SHACL uses rdfs:subClassOf statements to identify targets. A shape targeting members of a class, also targets members of all its subclasses. In other words, all SHACL definitions for a class are inherited by subclasses.

== Validation ==
SHACL enables validation of graphs. A SHACL validation engine takes as input a graph to be validated (called data graph) and a graph containing SHACL shapes declarations (called shapes graph) and produces a validation report, also expressed as a graph. All these graphs can be represented in any Resource Description Framework (RDF) serialization formats including JSON-LD or Turtle.

SHACL is fairly unique in its approach in that it builds-in not only the ability to specify a severity level of validation results, but also the ability to return suggestions on how data may be fixed if the validation result is raised. Built-in levels are Violation, Warning and Info, defaulting to Violation if no sh:severity has been specified for a shape. Users of SHACL can add other, custom levels of severity. Validation results may also have values for other properties, as described in the specification. For example, the property sh:resultMessage is designed to communicate additional textual details to users, including recommendations on how data may be fixed to address to validation result. In cases where a constraint does not have any values for sh:message in the shapes graph the SHACL processor may automatically generate other values for sh:resultMessage. Some SHACL processors (e.g., the one implemented by TopQuadrant) made these suggestions actionable in software, automating their application on user's request.

Exercise requirements
Reproduce the portion of the SHACL text that starts with "SHACL uses rdfs:subClassOf" and finishes with "inherited by subclasses.".

Dataset content
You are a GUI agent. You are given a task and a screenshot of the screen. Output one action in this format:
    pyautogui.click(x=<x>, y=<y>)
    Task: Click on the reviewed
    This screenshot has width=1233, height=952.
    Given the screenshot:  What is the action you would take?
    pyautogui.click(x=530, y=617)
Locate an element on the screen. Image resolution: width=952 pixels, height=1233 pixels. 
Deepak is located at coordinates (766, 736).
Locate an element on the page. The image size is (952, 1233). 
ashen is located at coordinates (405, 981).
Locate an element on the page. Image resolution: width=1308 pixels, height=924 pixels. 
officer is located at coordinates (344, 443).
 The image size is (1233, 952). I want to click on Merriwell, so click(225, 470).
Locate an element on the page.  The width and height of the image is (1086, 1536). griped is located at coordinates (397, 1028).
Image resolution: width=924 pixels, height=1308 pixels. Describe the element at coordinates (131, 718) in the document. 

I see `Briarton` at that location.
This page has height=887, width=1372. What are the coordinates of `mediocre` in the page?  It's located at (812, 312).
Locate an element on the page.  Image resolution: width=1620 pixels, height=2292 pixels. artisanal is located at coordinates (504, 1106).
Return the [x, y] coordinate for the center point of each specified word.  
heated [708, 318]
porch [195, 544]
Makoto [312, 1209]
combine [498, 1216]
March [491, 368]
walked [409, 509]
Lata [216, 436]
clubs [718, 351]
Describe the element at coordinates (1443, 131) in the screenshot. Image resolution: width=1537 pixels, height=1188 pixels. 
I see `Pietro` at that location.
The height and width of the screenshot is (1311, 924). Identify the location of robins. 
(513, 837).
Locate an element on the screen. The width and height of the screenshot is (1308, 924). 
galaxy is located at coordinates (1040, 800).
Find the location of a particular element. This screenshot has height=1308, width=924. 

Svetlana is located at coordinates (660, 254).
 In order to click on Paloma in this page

Expected output
SHACL uses rdfs:subClassOf statements to identify targets. A shape targeting members of a class, also targets members of all its subclasses. In other words, all SHACL definitions for a class are inherited by subclasses.